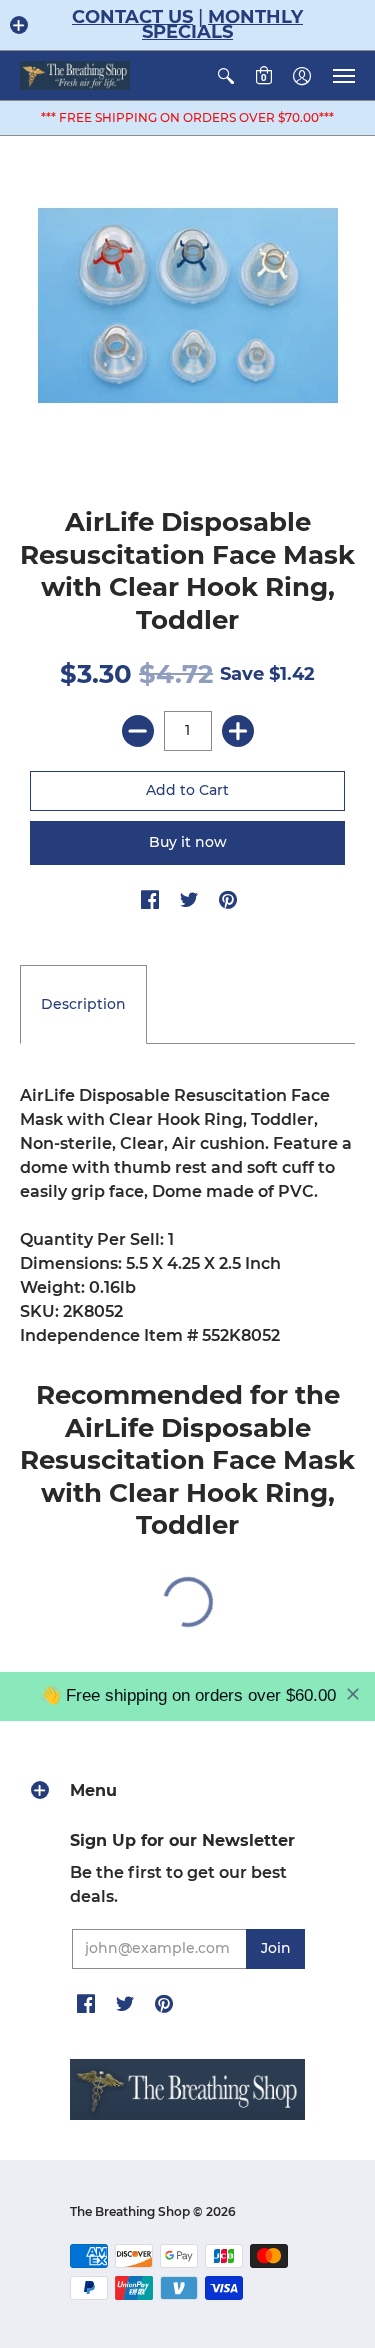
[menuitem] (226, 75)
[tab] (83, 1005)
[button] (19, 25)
=====
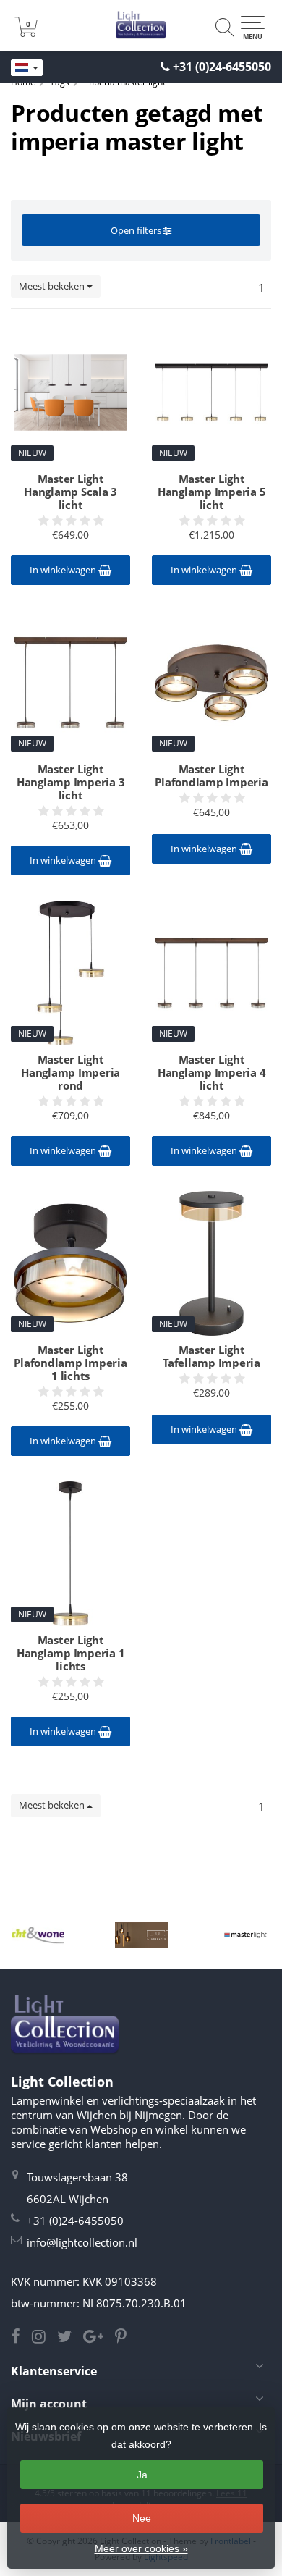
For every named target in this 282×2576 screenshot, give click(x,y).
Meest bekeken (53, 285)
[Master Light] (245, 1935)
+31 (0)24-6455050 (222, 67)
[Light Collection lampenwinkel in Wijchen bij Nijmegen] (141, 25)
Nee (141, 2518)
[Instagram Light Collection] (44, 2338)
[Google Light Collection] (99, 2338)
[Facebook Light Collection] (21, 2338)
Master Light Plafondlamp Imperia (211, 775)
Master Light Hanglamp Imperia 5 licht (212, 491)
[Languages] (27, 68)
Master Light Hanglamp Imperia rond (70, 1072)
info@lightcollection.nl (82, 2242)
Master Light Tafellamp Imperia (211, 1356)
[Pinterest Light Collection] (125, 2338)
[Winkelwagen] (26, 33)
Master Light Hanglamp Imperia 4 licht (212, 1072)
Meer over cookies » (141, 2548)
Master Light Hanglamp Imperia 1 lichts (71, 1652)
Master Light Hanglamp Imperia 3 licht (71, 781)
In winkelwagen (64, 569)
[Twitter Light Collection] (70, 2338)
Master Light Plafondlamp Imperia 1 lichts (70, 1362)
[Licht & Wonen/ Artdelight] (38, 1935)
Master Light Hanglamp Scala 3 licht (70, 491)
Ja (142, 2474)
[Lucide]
=====
→ **TASK TO CARRY OUT**: Within the lines above, find those holding the word "Imperia" and copy them.

→ **SOLUTION FOR THIS TASK**:
Master Light Plafondlamp Imperia (211, 775)
Master Light Hanglamp Imperia 5 licht (212, 491)
Master Light Hanglamp Imperia rond (70, 1072)
Master Light Tafellamp Imperia (211, 1356)
Master Light Hanglamp Imperia 4 licht (212, 1072)
Master Light Hanglamp Imperia 1 lichts (71, 1652)
Master Light Hanglamp Imperia 3 licht (71, 781)
Master Light Plafondlamp Imperia 1 lichts (70, 1362)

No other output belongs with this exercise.